[Pixel coordinate grounding data]

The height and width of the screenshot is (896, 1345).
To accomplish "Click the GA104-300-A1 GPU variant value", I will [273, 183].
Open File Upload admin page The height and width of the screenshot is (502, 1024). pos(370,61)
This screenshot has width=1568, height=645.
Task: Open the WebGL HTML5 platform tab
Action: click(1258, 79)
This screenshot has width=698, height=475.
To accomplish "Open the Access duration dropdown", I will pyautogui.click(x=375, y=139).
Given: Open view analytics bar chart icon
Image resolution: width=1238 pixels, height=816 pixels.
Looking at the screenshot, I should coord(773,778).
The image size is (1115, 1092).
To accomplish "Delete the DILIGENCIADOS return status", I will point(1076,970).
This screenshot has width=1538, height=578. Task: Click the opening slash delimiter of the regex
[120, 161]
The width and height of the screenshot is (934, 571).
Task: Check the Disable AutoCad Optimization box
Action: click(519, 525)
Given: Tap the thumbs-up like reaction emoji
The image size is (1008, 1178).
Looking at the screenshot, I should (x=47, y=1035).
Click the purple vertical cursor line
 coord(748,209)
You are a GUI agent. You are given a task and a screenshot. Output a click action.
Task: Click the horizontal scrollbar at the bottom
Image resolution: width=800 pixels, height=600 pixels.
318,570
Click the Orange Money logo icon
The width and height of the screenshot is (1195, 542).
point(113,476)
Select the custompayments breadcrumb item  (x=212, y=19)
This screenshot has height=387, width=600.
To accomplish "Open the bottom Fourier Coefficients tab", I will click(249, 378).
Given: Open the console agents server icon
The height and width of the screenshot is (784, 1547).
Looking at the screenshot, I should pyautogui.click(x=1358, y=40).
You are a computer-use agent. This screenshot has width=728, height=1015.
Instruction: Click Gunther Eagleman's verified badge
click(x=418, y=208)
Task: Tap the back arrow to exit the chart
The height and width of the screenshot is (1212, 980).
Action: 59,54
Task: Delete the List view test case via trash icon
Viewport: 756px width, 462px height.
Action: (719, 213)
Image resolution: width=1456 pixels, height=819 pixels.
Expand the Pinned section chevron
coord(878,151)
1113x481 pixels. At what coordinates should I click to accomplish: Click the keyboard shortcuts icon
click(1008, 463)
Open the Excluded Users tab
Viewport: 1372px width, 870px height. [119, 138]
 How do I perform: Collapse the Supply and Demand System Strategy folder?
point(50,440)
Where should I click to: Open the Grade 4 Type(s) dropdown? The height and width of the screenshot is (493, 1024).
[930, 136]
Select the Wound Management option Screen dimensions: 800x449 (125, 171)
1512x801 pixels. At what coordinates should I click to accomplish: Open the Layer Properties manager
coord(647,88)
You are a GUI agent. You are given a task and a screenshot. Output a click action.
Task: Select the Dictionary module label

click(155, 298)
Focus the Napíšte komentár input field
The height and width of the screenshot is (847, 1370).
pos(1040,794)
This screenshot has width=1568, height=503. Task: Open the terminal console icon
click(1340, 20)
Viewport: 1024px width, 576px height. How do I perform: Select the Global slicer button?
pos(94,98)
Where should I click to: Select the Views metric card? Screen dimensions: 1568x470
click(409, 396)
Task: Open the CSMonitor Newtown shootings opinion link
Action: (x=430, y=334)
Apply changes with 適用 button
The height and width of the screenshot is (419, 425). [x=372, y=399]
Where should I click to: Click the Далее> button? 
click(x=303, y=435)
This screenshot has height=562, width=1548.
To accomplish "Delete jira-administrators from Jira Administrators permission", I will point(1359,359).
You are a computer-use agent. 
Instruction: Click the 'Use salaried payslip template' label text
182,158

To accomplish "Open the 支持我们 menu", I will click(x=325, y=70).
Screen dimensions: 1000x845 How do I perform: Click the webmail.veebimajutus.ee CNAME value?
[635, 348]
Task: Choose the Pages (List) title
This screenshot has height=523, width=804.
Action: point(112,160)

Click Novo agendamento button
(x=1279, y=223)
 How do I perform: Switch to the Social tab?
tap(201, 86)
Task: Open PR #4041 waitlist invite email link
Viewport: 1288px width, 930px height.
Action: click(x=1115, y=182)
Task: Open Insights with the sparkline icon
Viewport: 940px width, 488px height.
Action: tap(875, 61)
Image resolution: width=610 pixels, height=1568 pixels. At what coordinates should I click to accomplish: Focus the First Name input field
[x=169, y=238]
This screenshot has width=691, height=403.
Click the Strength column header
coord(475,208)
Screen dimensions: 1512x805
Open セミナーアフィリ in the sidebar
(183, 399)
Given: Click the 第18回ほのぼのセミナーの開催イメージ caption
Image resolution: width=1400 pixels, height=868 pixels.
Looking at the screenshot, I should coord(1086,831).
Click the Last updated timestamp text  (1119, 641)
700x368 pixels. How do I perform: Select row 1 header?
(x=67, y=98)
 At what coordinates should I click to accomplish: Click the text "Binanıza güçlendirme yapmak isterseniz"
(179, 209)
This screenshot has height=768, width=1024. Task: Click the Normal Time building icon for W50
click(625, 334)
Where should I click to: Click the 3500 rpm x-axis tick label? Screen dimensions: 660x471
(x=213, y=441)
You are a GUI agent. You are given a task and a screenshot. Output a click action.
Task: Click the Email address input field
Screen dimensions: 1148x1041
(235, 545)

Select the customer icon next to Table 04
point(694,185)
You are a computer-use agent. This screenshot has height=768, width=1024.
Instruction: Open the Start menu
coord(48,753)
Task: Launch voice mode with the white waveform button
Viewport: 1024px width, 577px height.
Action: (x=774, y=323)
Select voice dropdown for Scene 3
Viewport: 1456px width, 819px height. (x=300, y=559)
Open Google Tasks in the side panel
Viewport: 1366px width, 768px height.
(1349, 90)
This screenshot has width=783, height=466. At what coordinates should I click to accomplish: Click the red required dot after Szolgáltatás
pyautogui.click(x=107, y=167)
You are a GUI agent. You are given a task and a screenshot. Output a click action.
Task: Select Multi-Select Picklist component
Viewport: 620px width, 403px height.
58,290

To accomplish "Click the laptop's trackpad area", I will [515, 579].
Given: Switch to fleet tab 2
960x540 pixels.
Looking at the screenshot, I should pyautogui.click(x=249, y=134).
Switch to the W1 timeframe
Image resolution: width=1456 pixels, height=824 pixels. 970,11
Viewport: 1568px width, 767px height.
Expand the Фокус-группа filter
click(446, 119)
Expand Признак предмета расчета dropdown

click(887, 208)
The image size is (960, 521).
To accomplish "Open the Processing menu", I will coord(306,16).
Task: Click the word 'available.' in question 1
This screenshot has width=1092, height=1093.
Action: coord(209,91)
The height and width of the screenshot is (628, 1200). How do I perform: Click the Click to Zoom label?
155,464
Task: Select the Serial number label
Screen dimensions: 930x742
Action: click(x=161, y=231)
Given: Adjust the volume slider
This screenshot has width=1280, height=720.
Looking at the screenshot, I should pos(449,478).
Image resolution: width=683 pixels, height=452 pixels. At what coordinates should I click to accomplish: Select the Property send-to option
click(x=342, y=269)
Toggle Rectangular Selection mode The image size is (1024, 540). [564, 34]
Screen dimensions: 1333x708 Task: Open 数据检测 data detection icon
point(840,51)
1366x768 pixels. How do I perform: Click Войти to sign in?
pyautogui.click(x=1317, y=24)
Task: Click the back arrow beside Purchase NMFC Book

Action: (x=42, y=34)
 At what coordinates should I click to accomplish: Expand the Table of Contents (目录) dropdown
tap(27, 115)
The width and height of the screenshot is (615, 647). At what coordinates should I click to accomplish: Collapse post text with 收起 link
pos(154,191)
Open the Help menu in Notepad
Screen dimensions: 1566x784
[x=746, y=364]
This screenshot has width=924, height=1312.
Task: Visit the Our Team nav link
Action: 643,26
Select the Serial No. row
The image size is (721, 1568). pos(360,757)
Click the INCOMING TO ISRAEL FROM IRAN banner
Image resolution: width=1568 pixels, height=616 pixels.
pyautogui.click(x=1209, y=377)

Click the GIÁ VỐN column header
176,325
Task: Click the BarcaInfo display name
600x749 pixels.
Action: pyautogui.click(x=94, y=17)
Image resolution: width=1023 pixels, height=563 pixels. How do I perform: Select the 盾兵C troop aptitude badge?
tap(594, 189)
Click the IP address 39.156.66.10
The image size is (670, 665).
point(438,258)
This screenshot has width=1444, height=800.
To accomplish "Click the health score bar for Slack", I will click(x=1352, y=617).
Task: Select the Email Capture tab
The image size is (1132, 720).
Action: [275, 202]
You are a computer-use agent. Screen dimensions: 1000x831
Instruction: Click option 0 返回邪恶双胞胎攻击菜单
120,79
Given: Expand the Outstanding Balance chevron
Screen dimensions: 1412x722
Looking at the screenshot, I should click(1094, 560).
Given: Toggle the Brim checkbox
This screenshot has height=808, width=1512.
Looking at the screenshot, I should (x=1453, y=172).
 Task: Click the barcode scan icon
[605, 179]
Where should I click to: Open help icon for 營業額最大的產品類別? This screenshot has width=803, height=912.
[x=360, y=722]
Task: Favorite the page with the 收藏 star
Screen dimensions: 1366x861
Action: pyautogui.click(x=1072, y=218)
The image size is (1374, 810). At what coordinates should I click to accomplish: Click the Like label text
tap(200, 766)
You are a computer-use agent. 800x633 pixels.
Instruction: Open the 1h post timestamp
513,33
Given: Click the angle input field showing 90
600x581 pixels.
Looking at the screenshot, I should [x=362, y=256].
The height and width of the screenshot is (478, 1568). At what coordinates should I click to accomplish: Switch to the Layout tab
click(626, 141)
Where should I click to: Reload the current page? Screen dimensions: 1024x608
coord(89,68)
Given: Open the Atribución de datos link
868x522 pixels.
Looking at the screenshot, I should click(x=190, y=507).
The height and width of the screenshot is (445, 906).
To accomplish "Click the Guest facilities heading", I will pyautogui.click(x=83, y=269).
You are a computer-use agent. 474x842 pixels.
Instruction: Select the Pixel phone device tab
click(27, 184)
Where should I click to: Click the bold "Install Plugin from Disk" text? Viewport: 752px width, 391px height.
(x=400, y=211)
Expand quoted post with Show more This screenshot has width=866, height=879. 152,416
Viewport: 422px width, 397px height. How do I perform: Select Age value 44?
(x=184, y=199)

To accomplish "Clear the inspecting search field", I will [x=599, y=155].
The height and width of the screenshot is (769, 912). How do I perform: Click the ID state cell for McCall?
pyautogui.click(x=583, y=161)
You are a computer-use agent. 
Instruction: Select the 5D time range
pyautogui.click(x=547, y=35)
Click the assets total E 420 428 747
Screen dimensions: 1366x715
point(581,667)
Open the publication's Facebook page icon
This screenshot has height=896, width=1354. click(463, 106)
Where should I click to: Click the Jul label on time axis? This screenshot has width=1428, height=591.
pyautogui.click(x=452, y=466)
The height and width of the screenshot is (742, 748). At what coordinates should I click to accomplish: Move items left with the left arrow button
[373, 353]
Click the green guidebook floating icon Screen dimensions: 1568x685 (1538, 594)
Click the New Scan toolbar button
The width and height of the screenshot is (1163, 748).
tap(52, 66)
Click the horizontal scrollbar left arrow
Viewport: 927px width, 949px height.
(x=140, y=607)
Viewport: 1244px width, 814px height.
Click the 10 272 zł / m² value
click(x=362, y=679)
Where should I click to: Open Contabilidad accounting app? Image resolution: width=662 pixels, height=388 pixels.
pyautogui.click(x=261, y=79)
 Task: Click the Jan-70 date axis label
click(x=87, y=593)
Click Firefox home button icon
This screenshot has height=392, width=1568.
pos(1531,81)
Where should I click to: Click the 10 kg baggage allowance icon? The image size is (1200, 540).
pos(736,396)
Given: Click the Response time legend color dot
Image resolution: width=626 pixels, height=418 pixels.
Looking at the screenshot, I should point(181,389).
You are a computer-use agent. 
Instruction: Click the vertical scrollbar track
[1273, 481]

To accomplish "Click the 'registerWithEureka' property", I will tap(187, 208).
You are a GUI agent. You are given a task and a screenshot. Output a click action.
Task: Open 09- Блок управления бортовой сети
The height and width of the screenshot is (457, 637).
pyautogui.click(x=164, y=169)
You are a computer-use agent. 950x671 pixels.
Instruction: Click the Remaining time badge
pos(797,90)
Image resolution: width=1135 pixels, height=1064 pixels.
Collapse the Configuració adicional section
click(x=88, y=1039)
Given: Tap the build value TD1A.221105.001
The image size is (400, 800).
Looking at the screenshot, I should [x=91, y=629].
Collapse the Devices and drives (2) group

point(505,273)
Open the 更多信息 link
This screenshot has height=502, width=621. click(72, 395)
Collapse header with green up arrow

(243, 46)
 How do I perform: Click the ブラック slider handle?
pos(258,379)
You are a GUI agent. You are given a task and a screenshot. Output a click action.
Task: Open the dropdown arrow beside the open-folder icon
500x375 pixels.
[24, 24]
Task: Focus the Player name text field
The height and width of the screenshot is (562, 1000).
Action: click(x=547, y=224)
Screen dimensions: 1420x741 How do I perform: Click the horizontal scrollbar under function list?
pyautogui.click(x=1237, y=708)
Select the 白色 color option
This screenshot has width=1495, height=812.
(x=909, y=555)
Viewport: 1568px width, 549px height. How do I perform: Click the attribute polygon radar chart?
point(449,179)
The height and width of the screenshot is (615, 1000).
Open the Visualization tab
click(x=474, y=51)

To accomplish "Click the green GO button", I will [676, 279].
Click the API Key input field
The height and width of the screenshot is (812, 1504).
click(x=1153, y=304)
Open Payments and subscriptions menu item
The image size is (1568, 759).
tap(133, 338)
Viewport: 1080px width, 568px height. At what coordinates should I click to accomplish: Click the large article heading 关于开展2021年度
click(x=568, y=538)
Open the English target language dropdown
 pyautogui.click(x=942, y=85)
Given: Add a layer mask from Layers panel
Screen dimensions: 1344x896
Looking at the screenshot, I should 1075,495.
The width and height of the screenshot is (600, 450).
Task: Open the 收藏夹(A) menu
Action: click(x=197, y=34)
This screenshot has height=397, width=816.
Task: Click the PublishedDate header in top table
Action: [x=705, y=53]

Exercise instructions: In the records above, find each line with the word "panel" and copy it.

Response:
Open Google Tasks in the side panel
Given: Add a layer mask from Layers panel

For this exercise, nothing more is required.